General Condominium Project Eligibility Requirements: To be eligible for project approval, the condominium project must:
(1) Be primarily residential in nature and not be intended for rental for transient or hotel purposes;
(2) Consist only of one-family dwelling units;
(3) Be in full compliance with all applicable federal, state, and local laws with respect to zoning, fair housing, and accessibility;
(4) Be complete and ready for occupancy; and
(5) Be reviewed and approved by the local jurisdiction.
Single-Unit Approvals Allowed: New individual condominium units may be eligible for an FHA mortgage even if the condominium project is not FHA approved. Selected condominium units in projects that are not currently FHA-approved may be eligible for single-unit approval if the following conditions are met:
(1) The individual condominium unit is located in a completed project that is not approved;
(2) Where a condominium project consist of 10 or more units, no more than 10% of individual condo units can be FHA-insured; and
(3) For condominium projects with fewer than 10 units, no more than two individual condo units can be FHA-insured units.

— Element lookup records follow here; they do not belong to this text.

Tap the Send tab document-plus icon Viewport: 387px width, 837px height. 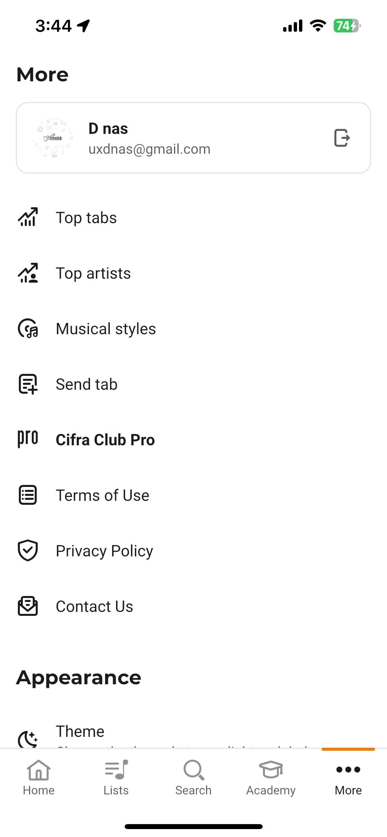(28, 384)
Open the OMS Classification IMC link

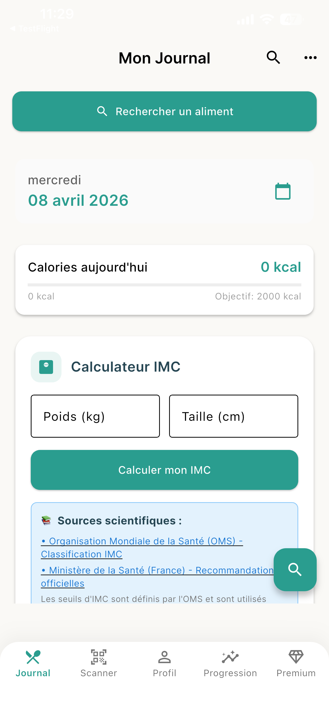pos(142,547)
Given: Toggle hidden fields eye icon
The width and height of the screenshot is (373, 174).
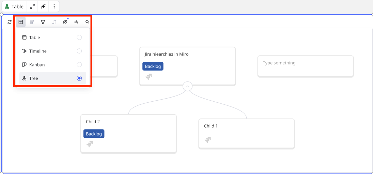Looking at the screenshot, I should [65, 22].
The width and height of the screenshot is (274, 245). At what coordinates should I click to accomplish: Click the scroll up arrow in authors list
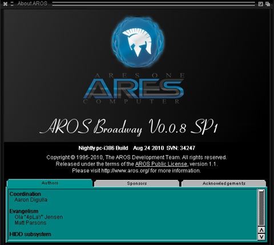point(261,230)

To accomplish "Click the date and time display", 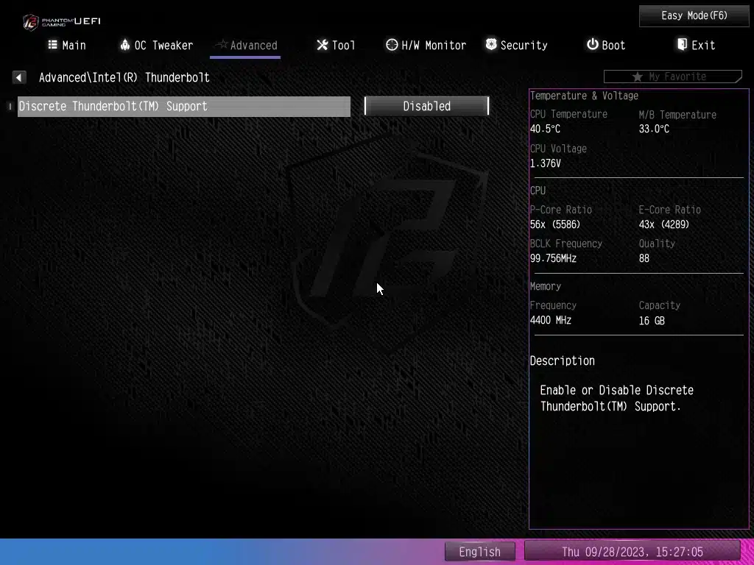I will pos(632,552).
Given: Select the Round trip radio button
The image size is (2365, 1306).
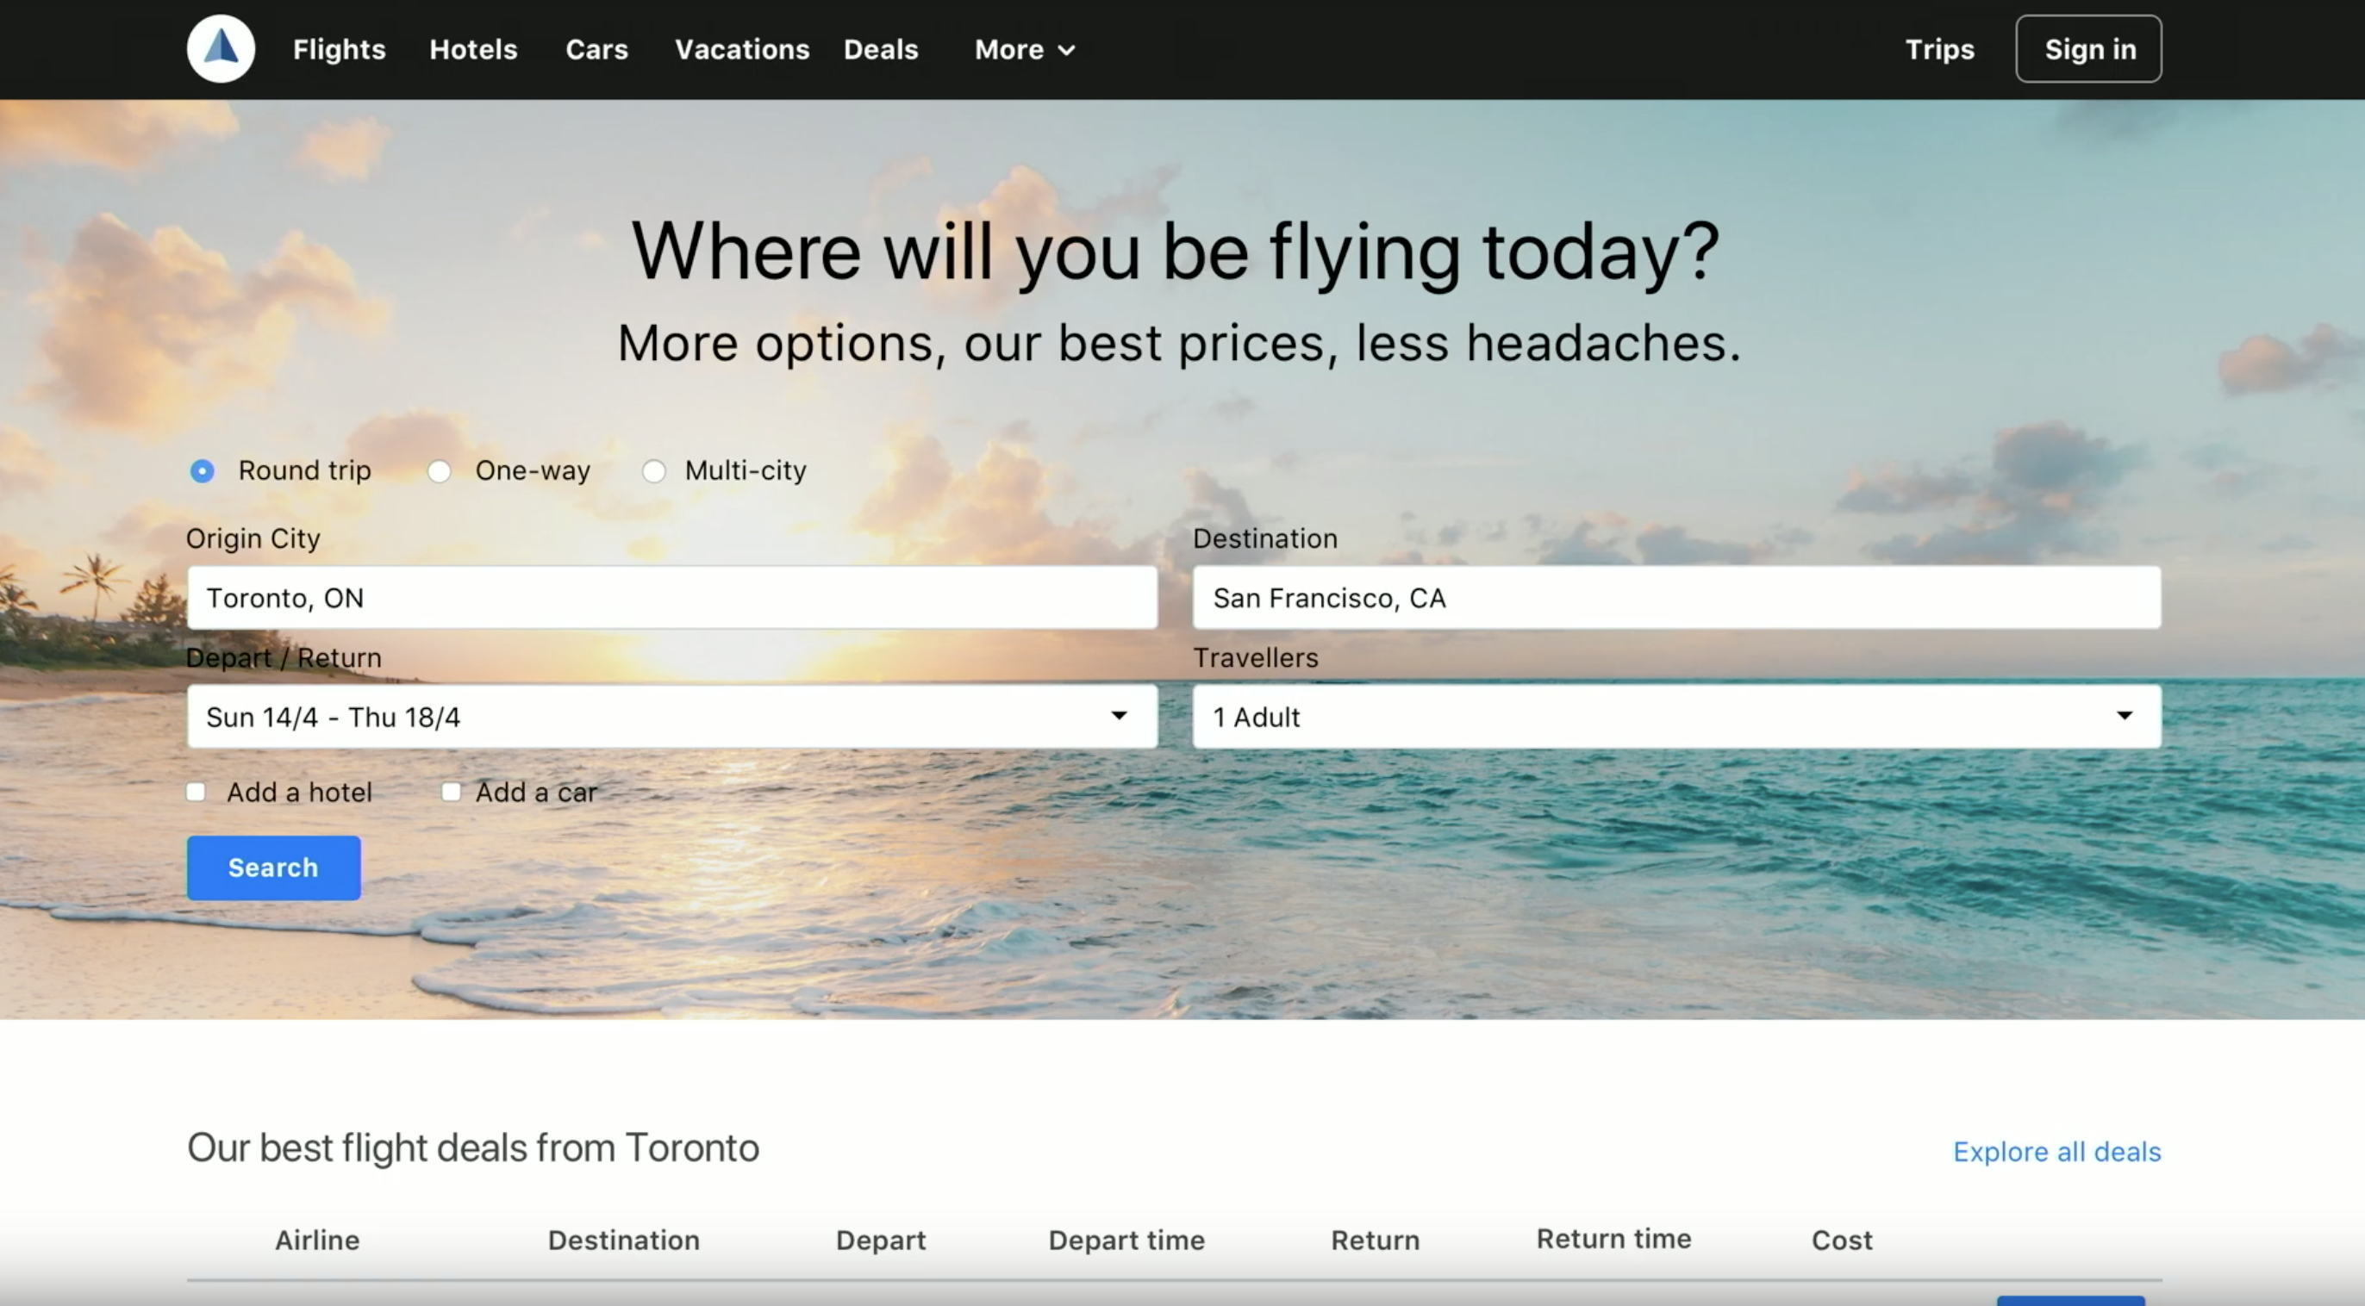Looking at the screenshot, I should [202, 471].
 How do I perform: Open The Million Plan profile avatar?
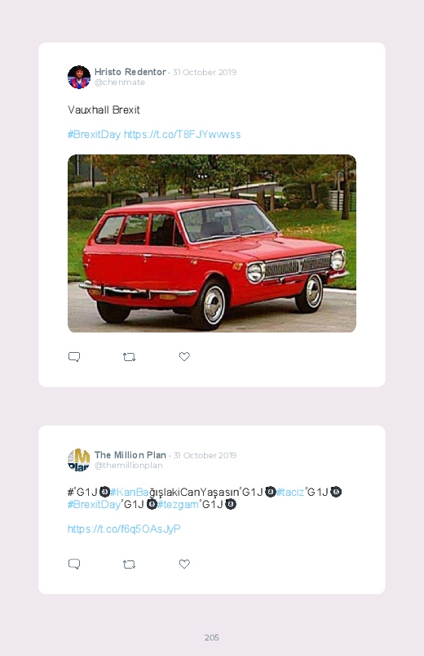click(79, 460)
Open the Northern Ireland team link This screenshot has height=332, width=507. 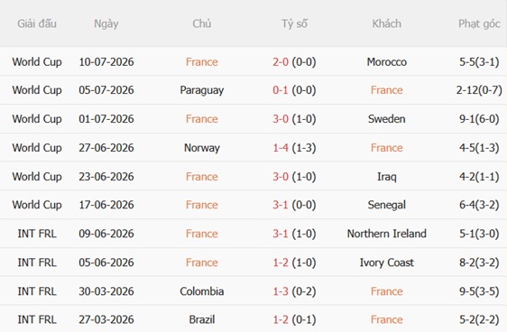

This change will enable more owners of individual condominium to access FHA-insured loans since many associations are unable to become FHA-certified due to high cost of certification.
Recertification Process Simplified: FHA has extended the recertification requirement for approved condominium projects from two years to three years, and will allow recertification by updating previously submitted information, rather than requiring resubmission of all project information.
Minimum Level of Required Owner-Occupancy Lowered: Condominium projects with owner occupancy rates as low as 35% may be eligible for FHA approval based on a number of factors, including whether there is existing or new construction on the project, and the project’s financial and operational stability.
More Mixed-Use Projects Eligible for FHA Insurance: FHA’s Final Rule has set the maximum commercial space%age upper limit to 55% of the total floor area, which will allow more mixed-use projects to be eligible for FHA insurance.
FHA Insurance Concentration in Condominium Projects: FHA will insure up to 75% of the total number of units in an approved condominium project.
Future Policy Changes Open to Public Comment: FHA will provide a 30-day public comment period prior to implementing future changes to the condominium approval process.
Many individuals and organizations, including the Community Associations Institute, have applauded the actions by the Department of Housing and Urban Development to streamline the FHA condominium project approval process. There is hardly a doubt that FHA’s condominium approval policy changes will expand homeownership in an important part of the housing stock.
Nonetheless, some skeptics worry that it is a risky time for the government to back more condominium loans. Time will tell.
Michelle Rosin is an association with the law firm Moriarty Troyer & Malloy LLC, Braintree, Mass.